Por lo tanto, cuando se decide intervenir basándose en los valores de una Comunidad se hace una apuesta: que nuestros valores y nuestro sentido del límite entre lo tolerable y lo intolerable son justos. Se trata de una especie de apuesta histórica no diferente de aquella que legitima las revoluciones, o los tiranicidios: ¿quién dice que yo tenga derecho a ejercer la violencia (y qué violencia, a veces) para restablecer la que considero una justicia violada? No hay nada que legitime una revolución, para quien se opone a ella: sencillamente, el que se entrega cree, incluso apuesta, que lo que hace es justo. Algo similar ocurre con la decisión de una intervención internacional.

Esta situación explica la angustia que nos embarga a todos en estos días. Hay un mal terrible al que oponerse (la limpieza étnica): ¿es o no lícita la intervención bélica? ¿Debe hacerse una guerra para impedir una injusticia? Según la justicia, sí. ¿Y según la caridad? Una vez más se vuelve a plantear el problema de la apuesta: si con una violencia mínima he impedido una injusticia enorme, habré actuado según la caridad, como hace el policía que dispara al loco asesino para salvar la vida a muchos inocentes.

Pero la apuesta es doble. Por una parte, se apuesta que nosotros estamos de acuerdo con el sentido común, que lo que queremos reprimir es algo universalmente intolerable (y peor para el que no lo entiende así e incluso admite esa situación). Por otra, se apuesta por que la violencia que justificamos logre prevenir violencias mayores.

Son dos problemas completamente diferentes. Ahora intento dar por descontado el primero, que nunca está descontado, pero querría recordar a todos que esto no es un tratado de ética, sino un artículo de prensa, sórdidamente chantajeado por exigencias de espacio y comprensibilidad.
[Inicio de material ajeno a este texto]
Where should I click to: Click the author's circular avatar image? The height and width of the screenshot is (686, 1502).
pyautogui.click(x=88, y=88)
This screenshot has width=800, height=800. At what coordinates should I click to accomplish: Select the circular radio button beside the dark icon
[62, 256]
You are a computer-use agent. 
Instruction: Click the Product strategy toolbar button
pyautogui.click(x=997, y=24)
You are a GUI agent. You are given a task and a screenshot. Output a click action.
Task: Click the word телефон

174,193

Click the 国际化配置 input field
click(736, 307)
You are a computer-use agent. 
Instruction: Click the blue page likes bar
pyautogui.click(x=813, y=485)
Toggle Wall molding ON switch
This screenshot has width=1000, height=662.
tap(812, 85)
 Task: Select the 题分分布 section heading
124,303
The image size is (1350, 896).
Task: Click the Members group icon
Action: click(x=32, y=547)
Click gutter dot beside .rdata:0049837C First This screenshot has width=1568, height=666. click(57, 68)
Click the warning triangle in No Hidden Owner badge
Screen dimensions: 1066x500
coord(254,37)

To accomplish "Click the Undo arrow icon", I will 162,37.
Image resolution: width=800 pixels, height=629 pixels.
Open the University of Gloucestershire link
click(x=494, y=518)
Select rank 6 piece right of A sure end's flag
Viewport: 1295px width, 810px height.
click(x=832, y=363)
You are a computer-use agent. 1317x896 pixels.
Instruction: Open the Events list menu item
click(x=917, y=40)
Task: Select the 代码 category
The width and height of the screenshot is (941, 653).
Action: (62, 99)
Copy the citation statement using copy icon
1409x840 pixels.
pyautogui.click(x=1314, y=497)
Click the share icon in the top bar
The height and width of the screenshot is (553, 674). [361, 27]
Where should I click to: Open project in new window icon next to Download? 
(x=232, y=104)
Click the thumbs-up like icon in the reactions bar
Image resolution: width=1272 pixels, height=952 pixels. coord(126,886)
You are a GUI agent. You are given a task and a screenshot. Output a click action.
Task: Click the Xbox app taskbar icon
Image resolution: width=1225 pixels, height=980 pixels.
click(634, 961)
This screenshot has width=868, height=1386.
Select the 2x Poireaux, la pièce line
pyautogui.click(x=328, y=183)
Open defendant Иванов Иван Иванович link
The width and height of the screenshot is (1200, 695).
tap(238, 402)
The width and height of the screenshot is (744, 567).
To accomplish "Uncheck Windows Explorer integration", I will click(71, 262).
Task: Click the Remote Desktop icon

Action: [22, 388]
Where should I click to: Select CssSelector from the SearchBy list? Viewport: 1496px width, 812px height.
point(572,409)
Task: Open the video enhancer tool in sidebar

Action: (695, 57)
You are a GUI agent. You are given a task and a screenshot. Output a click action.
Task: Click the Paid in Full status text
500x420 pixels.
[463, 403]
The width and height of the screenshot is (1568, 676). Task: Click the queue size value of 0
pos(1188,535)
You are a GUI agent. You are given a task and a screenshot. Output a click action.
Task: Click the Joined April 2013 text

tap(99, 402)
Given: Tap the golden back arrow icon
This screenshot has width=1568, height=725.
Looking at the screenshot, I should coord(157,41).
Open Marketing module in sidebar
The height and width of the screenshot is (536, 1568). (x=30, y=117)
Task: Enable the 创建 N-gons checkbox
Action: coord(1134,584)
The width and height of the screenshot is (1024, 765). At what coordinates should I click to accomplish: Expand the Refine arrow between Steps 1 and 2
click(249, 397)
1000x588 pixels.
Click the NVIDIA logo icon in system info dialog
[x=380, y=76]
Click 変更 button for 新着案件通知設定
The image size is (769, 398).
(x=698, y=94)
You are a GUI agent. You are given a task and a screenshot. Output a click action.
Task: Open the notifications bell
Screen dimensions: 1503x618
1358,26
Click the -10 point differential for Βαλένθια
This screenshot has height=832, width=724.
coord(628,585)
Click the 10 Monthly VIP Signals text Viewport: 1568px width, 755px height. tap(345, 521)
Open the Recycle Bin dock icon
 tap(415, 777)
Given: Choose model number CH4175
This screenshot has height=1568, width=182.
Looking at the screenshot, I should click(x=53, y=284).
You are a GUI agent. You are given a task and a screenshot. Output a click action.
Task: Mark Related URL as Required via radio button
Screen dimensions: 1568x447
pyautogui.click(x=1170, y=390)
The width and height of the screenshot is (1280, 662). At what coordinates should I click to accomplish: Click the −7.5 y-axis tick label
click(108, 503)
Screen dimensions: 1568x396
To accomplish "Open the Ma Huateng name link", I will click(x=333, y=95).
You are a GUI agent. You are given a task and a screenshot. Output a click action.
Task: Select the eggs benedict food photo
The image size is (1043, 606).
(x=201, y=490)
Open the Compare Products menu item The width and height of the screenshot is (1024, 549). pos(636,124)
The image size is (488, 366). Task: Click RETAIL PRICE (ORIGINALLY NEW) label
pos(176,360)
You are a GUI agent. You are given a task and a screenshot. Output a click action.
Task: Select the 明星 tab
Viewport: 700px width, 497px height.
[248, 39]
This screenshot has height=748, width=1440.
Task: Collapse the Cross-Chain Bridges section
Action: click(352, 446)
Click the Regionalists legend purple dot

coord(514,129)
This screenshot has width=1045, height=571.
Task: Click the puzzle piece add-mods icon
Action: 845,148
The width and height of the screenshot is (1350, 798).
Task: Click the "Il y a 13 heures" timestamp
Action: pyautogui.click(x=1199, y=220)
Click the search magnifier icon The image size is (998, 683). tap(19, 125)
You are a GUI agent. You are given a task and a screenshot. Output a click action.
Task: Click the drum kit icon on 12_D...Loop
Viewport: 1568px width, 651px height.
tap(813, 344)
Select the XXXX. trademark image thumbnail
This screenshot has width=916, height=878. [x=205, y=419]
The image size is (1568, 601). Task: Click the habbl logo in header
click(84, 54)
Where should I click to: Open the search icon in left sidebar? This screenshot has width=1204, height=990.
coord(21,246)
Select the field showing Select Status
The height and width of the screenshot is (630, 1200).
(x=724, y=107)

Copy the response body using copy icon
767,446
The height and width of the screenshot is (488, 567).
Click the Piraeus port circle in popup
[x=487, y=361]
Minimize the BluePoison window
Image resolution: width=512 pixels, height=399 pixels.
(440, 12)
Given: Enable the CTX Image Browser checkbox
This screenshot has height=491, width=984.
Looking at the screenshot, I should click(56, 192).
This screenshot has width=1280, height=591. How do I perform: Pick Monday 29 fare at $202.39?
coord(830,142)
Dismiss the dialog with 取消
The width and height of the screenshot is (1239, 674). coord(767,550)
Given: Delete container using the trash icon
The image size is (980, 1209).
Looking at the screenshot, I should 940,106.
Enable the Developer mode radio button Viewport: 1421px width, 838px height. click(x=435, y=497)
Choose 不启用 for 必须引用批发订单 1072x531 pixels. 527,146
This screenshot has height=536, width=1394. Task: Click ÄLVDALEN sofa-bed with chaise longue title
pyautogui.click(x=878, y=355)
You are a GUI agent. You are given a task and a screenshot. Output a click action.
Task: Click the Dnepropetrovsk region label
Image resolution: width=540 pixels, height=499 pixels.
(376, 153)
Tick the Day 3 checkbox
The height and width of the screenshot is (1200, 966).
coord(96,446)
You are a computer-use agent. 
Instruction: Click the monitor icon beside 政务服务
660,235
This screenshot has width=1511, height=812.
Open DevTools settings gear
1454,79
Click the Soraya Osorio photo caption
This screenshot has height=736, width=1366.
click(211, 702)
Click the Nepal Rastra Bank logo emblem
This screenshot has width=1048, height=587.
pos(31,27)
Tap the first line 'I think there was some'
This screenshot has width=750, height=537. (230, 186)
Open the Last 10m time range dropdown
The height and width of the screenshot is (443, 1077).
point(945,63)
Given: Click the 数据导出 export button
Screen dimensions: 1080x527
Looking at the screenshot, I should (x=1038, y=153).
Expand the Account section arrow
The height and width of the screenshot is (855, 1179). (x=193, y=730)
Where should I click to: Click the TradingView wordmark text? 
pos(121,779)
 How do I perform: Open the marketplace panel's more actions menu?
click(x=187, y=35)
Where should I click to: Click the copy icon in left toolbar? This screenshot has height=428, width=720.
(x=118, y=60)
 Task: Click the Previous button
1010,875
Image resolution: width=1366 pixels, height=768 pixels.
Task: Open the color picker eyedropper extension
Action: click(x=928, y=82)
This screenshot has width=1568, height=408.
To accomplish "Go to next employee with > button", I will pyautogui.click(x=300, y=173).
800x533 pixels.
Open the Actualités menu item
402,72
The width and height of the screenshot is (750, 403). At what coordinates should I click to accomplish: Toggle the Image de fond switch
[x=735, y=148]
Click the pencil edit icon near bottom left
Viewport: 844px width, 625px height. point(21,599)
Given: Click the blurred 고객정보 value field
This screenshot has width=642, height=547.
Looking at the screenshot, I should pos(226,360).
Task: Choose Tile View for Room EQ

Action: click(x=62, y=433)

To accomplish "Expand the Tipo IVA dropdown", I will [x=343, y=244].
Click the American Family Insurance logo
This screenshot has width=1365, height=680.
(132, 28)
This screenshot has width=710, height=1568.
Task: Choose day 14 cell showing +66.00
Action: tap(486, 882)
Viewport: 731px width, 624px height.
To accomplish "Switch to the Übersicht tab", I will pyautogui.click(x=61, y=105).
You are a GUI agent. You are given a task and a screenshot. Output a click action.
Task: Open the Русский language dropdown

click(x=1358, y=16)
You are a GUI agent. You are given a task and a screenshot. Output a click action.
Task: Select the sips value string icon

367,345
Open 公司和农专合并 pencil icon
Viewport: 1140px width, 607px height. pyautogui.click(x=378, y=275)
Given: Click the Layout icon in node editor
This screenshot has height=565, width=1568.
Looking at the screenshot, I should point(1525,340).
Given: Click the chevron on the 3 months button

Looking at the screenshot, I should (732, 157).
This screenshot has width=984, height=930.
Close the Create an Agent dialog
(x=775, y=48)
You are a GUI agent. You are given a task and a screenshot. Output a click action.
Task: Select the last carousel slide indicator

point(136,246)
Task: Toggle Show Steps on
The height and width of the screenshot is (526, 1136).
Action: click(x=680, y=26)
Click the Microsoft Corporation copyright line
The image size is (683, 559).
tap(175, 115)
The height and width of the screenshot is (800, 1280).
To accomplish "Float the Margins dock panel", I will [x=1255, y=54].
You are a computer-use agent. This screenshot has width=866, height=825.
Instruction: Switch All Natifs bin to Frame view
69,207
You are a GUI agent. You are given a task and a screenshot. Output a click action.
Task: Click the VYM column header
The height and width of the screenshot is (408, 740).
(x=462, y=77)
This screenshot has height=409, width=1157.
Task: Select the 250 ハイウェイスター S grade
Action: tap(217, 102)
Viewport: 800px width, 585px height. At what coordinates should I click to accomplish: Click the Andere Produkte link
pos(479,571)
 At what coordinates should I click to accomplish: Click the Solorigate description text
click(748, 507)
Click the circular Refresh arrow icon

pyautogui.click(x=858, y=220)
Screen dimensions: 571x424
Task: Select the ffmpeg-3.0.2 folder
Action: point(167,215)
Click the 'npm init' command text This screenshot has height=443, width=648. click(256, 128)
Dicho de otro modo, el primer problema es tan grave y tan angustioso que no puede, es más, no debe, tratarse en los periódicos. Digamos entonces que es justo recurrir a la violencia para impedir un delito como la limpieza étnica (presagio de otros delitos y de otras atrocidades que ha conocido nuestro siglo). Pero la segunda pregunta es si la forma de violencia que ejercemos puede, realmente, prevenir violencias mayores. Aquí no nos encontramos ya frente a un problema ético, sino frente a un problema técnico que, sin embargo, tiene un reverso ético: si la injusticia a la que me doblego no impidiera una injusticia mayor, ¿sería lícito usarla?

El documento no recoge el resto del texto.